The felltop road from Nenthead to Garrigill is still icy and we have to go carefully. Patches of snow linger behind dry stone walls despite the sunlight that delineates the workings and ruins of these heavily mined moors. Garrigill village, once a hub of industry where 1,000 people lived, is now a quiet collection of houses around a triangular green. The Spine Race ultramarathon recently passed through here on the Pennine Way and I think of those runners, way-finding by head torch, keeping on going through the night, challenged by weather, heading for the Scottish borders.
It’s the geology that drew people to settle here and to mine the hills for lead and silver, and it’s the geology that has fashioned the landscape of our walk. Looking over Garrigill Bridge, it’s extraordinary to think that this stripling river, rushing through its narrow gorge, is the South Tyne. Water tumbles over horizontal layers of limestone, sandstone and shale, sedimentary rocks laid down 330m years ago as mud silt and sand, thrust through by mineral veins of galena and fluorspar.

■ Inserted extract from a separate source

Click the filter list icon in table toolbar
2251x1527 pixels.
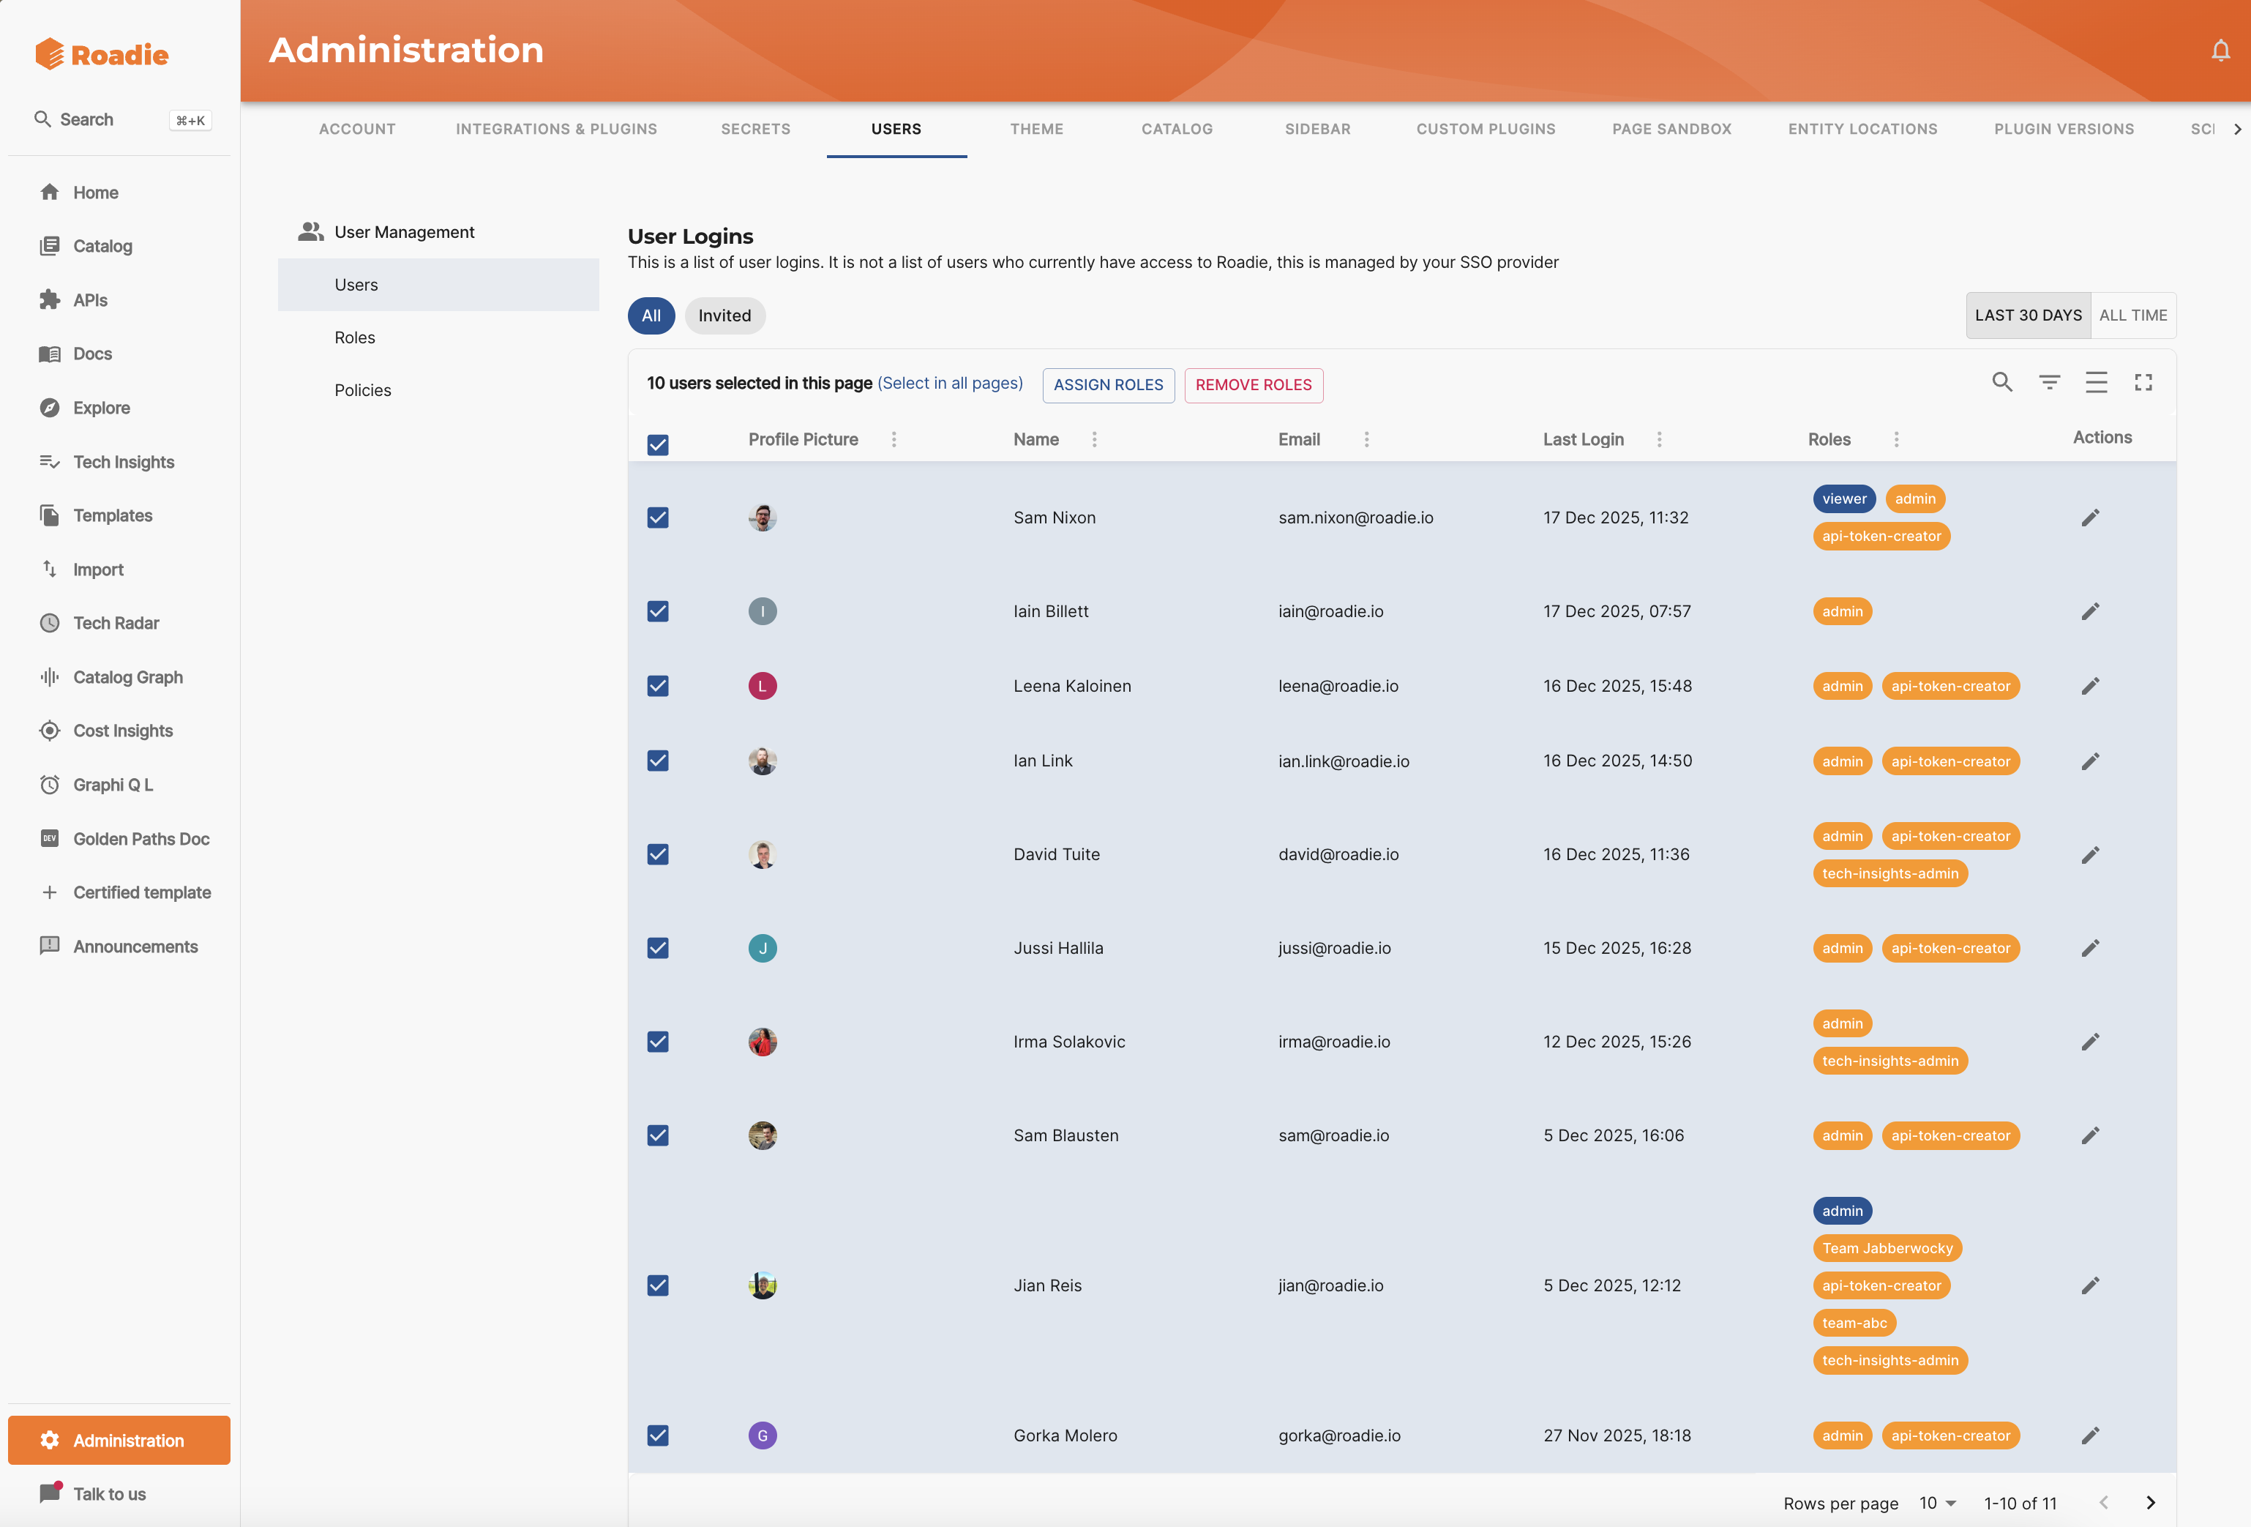(2049, 383)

The path leads upriver past gale‑strewn branches ripped by recent storms. The air smells damp in the ravine, a microclimate where lichens, liverworts and mosses flourish. Sycamore, ash, Scots pine; the trees are festooned in epiphytic ferns. Peering down into the streambed, its patterns are like sea-washed sand, contoured waving patterns where the great slabs of rock have been shaped and smoothed.
The further we walk from the village, the gorge becomes craggier and deeper. Flat ledges of rock create a series of falls and, as we turn up a side river, they grow in size. There’s a sense of nearing something big and, as the ravine widens into a sweeping amphitheatre, we see the dramatic Ashgill Force plummeting 50ft, spanned high above it by a road bridge. Shales have worn away beneath the slabs of harder rock that jut out to form the cascade. Cliffs rise on either side. Moisture drip-drips on to saxifrage and avens, wood sedge lies flattened by winter snows.
In the past I’ve edged behind the falls, exhilarated by the sound, my view through blurred by moving water – but maybe not on this shivering winter day.